A historical challenge in oceanography has been a limited amount of observational data. The ocean is effectively opaque to electromagnetic radiation and in-situ measurements traditionally require very expensive ship-based observations. Recently, there has been an explosive increase in data richness as new initiatives such as cabled ocean observatories and autonomous sensor platforms are deployed. Programs such as the international ARGO program, the international Global Drifter program, and the Ocean Observatory Initiative are producing unprecedented amounts of in-situ oceanographic data at very high resolutions.
Multiplying the ocean data volume growth of observations by a factor of 100 or more is the output produced by numerical ocean-ice-atmosphere analysis and prediction systems. This is being done on high-performance computing in supercomputing centres running on thousands of cores concurrently. The volume of this data output constantly increases in time, as computer capacity increases and ocean-ice model resolution increases. For example, global ocean circulation models are routinely run at one-quarter of a degree resolution and configurations as high as 1/30th of a degree resolution are being proposed. Regional models are being produced up to 1/32nd degree resolution over substantial geographic areas. Such simulations are typically run daily for short period forecasts (2-90 days) and in planned long-term runs of decades or more (projections). Furthermore, there is a move to expand simulations to ensemble runs, where these already large ocean models are run 50 to 100 times using various stochastic perturbations to create an ensemble of ocean conditions.
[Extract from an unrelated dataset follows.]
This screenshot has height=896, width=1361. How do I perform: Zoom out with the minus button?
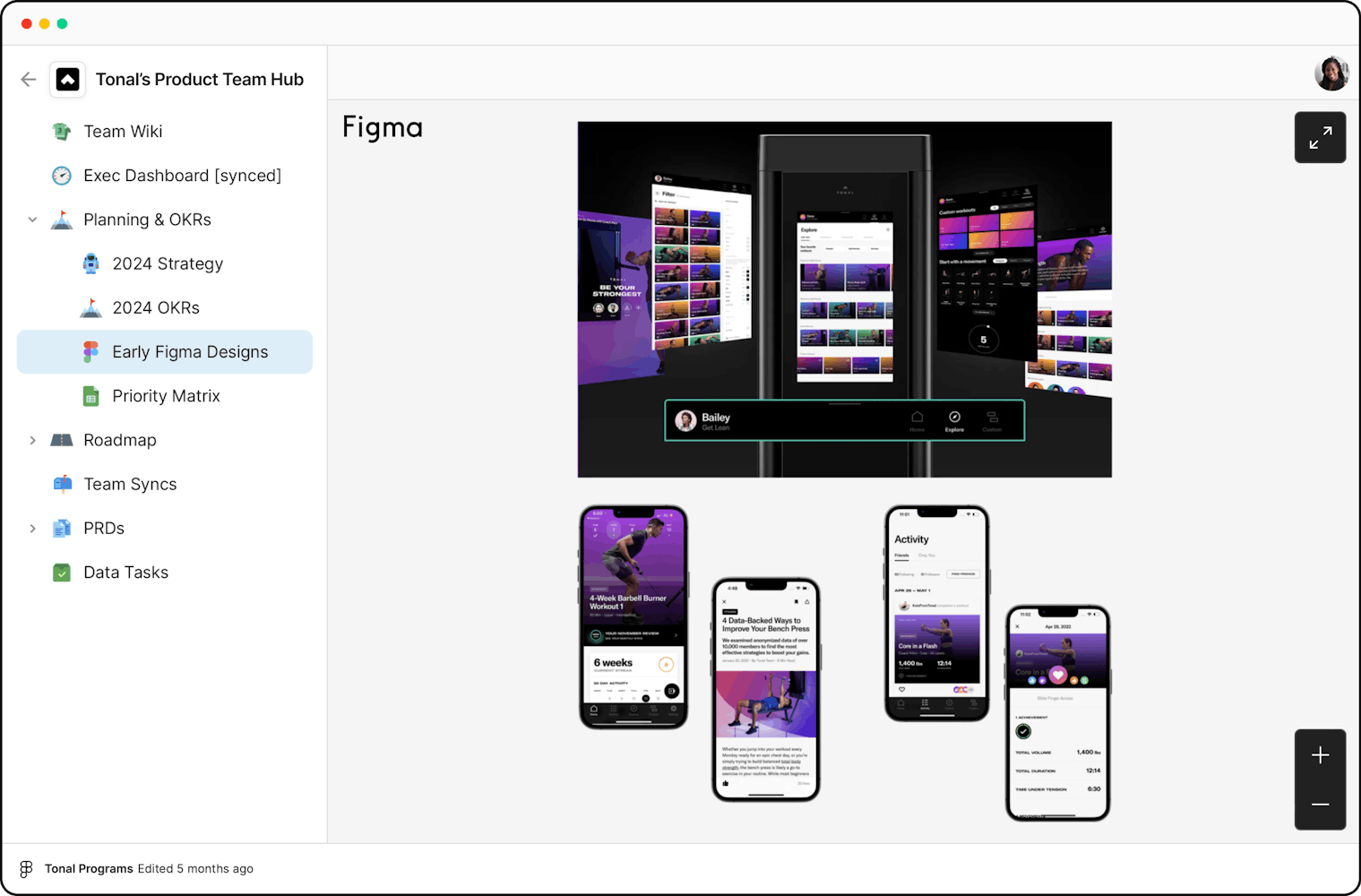tap(1320, 805)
Accurately and effectively finding meaning in this volume of data poses a substantial challenge. The traditional approach has been to run a model on a supercomputer and then download the output as well as observation data onto a local workstation for further analysis, processing, and synthesis into journal papers and plots to increase our understanding. The challenge here is that the size of the model output can be larger than the physical resources (memory, computing power and storage) of the workstation, and Internet transfer of large data is prohibitively slow. To keep data volume within local workstation limits, the researcher often aggregates data into spatial or temporal means, or re-grids to a coarser numerical grid. The former is a problem if the researcher is studying extreme events, and the latter if she is interested in the detailed ocean conditions in a specific area. Full grid resolution output provides maximum accuracy and the best flexibility for downstream analysis.
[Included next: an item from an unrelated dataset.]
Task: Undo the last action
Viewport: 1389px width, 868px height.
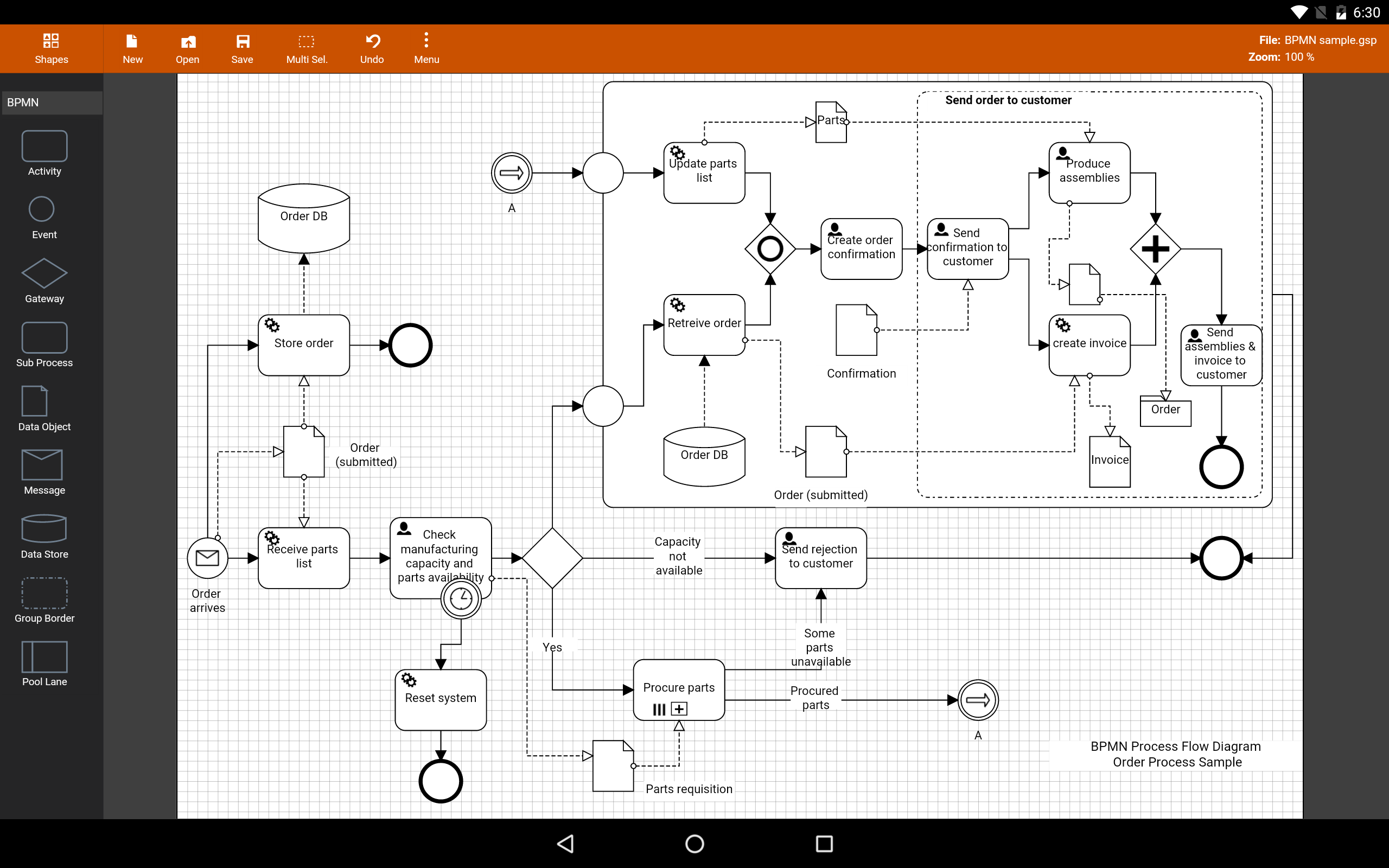Action: pos(372,48)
Problems introduced by large-scale data are not unique to oceanography, and various approaches exist to manage this data. However, these approaches are often not compatible with existing workflows or the data training scientists receive. A related challenge is the reproducibility of data-intensive computations; there is a fragmentation of software tools and environments render most atmospheric, ocean, and climate research effectively unreproducible and prone to failure. In this talk, I will discuss recent progress in trying to close this technology gap to enable scientists to work with the ever-increasing size of datasets and some ideas on making scientific workflows more reproducible. As a specific example, I will present techniques for performing offline diagnostics for ocean models that are currently limited by insufficient memory or disk space. The Python modules xarray (N-D labelled arrays and datasets) and dask (a parallel computing library) will be discussed as tools that can build scalability into oceanographic analysis.